Detections in the three years following tagging (2016–2018) indicated that the two classified spawning run contingents undertook similar shelf migrations from southern Maine to southern Virginia (Fig 7). In 2016, we reclassified individuals to spawning run contingent on the basis of the 2017 centroid analysis rather than tagging location and observed that the lower reach contingent departed the Hudson River estuary 6 days earlier than the upper reach contingent, similar to what was observed in 2017 when the lower reach contingent departed 9 days earlier on average. The opposite occurred in 2018, however, with the upper reach contingent departing 2 days earlier than the lower reach contingent on average. A single lower reach fish entered waters off Maine in the summers of 2016 and 2017, otherwise the pattern of shelf migrations in late summer, fall, winter, and early spring were quite similar between spawning reach contingents (Fig 7). Fish that left the Hudson River moved along southern Long Island into Massachusetts waters from May through June with an average transit rate of 10 km d-1, where they remained until late September. After leaving coastal Massachusetts, tagged striped bass moved south at an average rate of 6 km d-1, entering the coastal waters of Virginia off the mouth of the Chesapeake Bay in early-to-mid January. Striped bass remained in this area until mid-March or early April, when they rapidly moved back to the Hudson River at an average rate of 11 km d-1. This pattern repeated each year with relatively little geographic or temporal variation.

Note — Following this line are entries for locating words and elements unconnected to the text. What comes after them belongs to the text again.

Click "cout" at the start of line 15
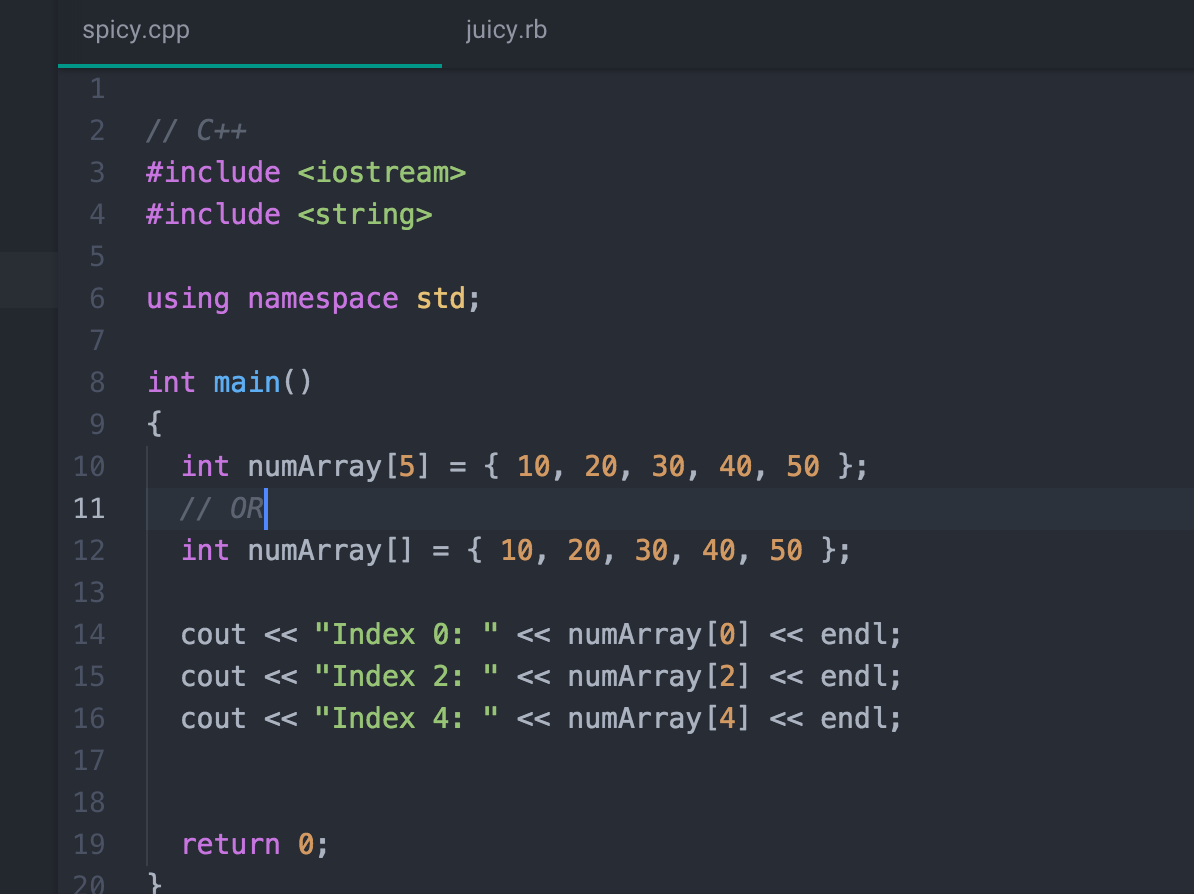The image size is (1194, 894). click(x=212, y=676)
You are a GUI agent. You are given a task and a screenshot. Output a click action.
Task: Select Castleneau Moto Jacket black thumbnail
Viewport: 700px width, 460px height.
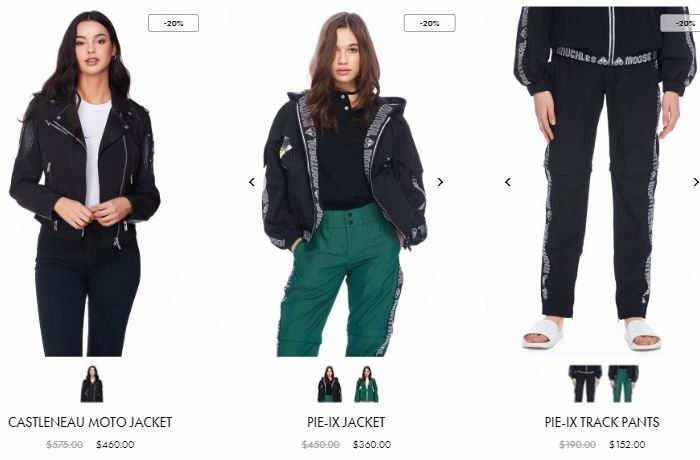pos(92,384)
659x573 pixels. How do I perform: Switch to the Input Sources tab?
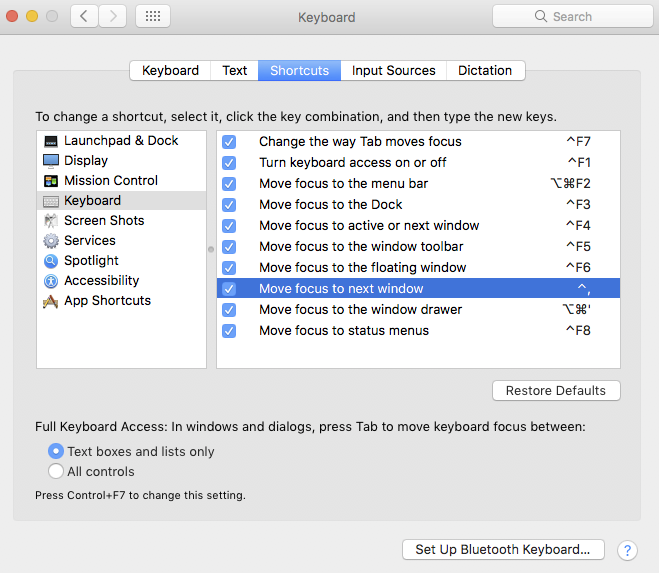393,71

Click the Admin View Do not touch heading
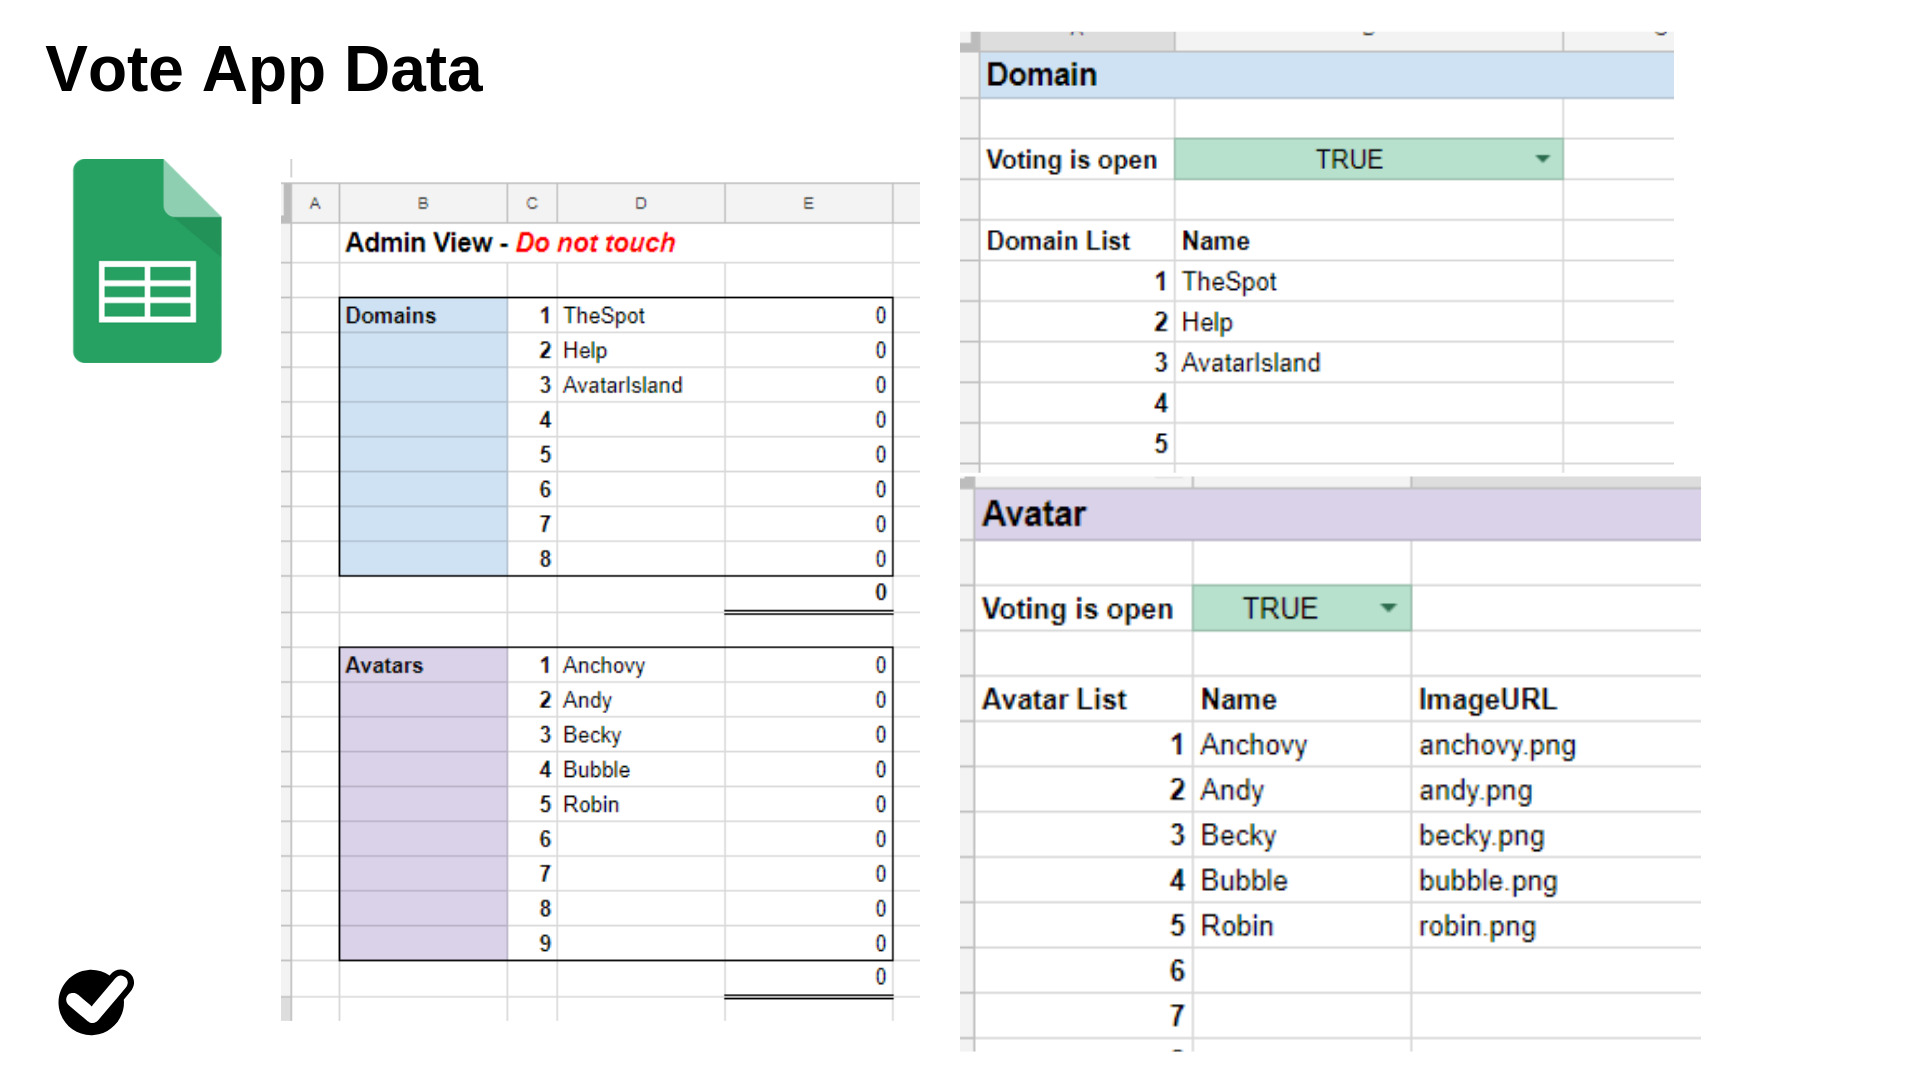[x=510, y=243]
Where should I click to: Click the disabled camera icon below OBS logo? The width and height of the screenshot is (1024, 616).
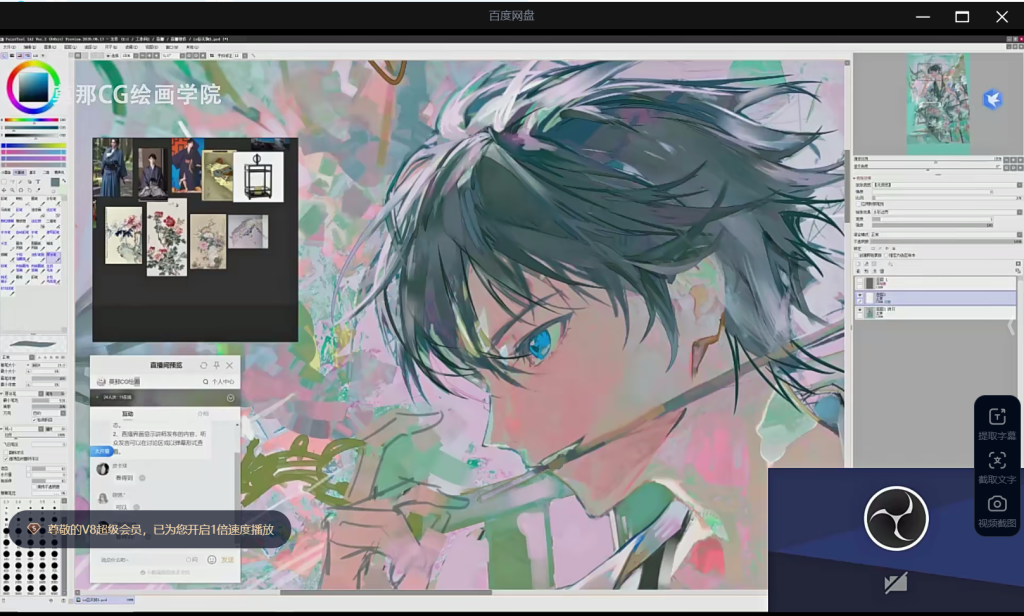[x=895, y=583]
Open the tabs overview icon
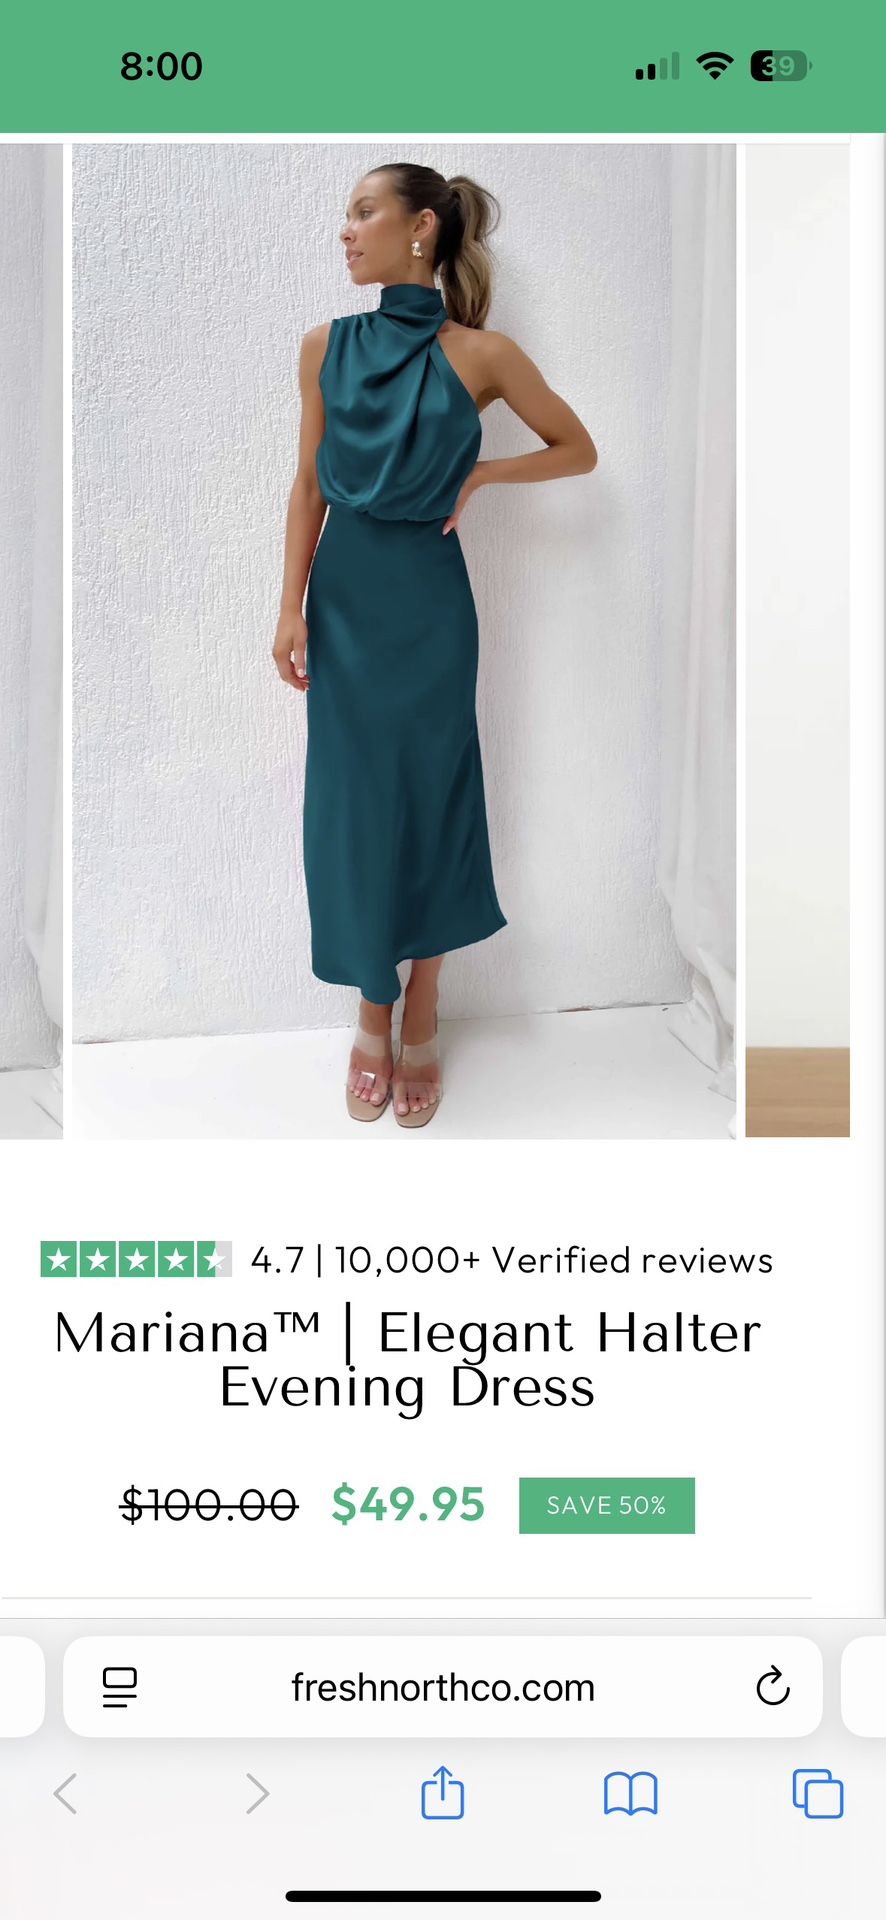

Top: Detections through time. Upper and Lower reach contingents are defined by clustering of 2017 spawning phenologies. The “Other” category are those not included in the 2017 classification owing to tag loss, skipped spawning, or straying. Detections are ordered by latitude of telemetry receiver array (Maine–Coastal Virginia/Chesapeake Bay). ME = Maine estuary and shelf waters, MA = Massachusetts and Cape Cod Bays, LIS = Long Island Sound, NYB (NY Bight) = New York and New Jersey shelf waters, Hudson = Hudson River Estuary; DE = Delaware River and shelf waters, MD = Maryland, VA = Virginia, CH = Chesapeake Bay. Bottom: Distribution of each year’s detections with regional identification of receiver arrays (left bottom panel).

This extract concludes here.